17            Even if less intrusive investigatory techniques are available, the constitution does not require police officers to employ them when they already have authority to conduct a Terry stop.  Such a rule would “unduly hamper” an officer’s ability to make swift decisions and would require “unrealistic second-guessing.”  State v. Sokolow, 490 U.S. 1, 10 (1989).  Mohr had just spoken with an underage drinker who had recently left the residence.  The young man indicated that there were possibly more underage drinkers present.  It was after 3:30 a.m. when a car backed out of the driveway of the residence.  Mohr decided to investigate further.  He already knew that illegal activity had been taking place inside the residence and, given the underage drinker’s indications, he had reason to believe that more underage drinkers were present.  He also had reason to further investigate who was responsible for serving the underage man alcohol.  From these facts, this court concludes that Mohr had a particularized and objective basis for suspecting Upchurch of unlawful activity. 

            By the Court.—Judgment affirmed.

            This opinion will not be published.  See Wis. Stat. Rule 809.23(1)(b)4. 


 



[1] This appeal is decided by one judge pursuant to Wis. Stat. § 752.31(2)(f) (1997-98).  All statutory references are to the 1997-98 edition.

[2] Upchurch notes that the older brother was over 21 and told the officers that there were others at the party who were of legal drinking age.  Upchurch intimates that this information was somehow inconsistent with the younger brother’s statement that there were possibly more underage drinkers present.  If that is his allegation, this court disagrees.

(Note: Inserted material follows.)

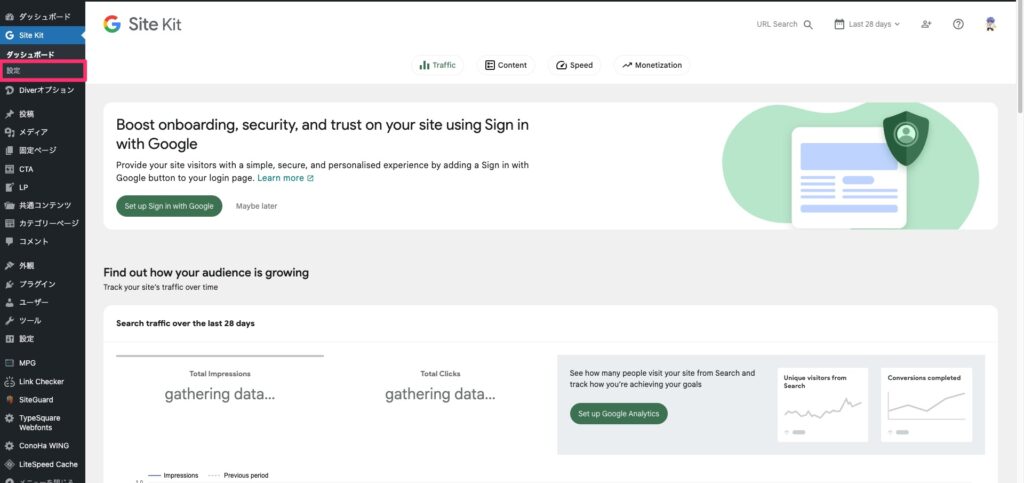Click the user account avatar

[3] Wisconsin Stat. § 968.24 provides:

Temporary questioning without arrest.  After having identified himself or herself as a law enforcement officer, a law enforcement officer may stop a person in a public place for a reasonable period of time when the officer reasonably suspects that such person is committing, is about to commit or has committed a crime, and may demand the name and address of the person and an explanation of the person's conduct. Such detention and temporary questioning shall be conducted in the vicinity where the person was stopped.

 

[4] Under certain circumstances, Wis. Stat. § 125.07(4)(b) prohibits an underage person to knowingly possess or consume alcohol beverages.  Although imprisonment is not a possible punishment, there are a variety of possible penalties for underage drinking including forfeiture, driver’s license suspension and community service.  See Wis. Stat. § 125.07(4)(c).  If a person cannot be punished by imprisonment, the unlawful act is not a crime.  See State v. Beasley, 165 Wis. 2d 97, 100, 477 N.W.2d 57 (Ct. App. 1991).

[5] See also County of Dane v. Campshure, 204 Wis. 2d 27, 32, 552 N.W.2d 876 (Ct. App. 1996) (citing State v. Krier, 165 Wis. 2d 673, 678, 478 N.W.2d 63 (Ct. App. 1991) for the proposition that “[a]n investigatory stop is permissible when the person's conduct may constitute only a civil forfeiture.”).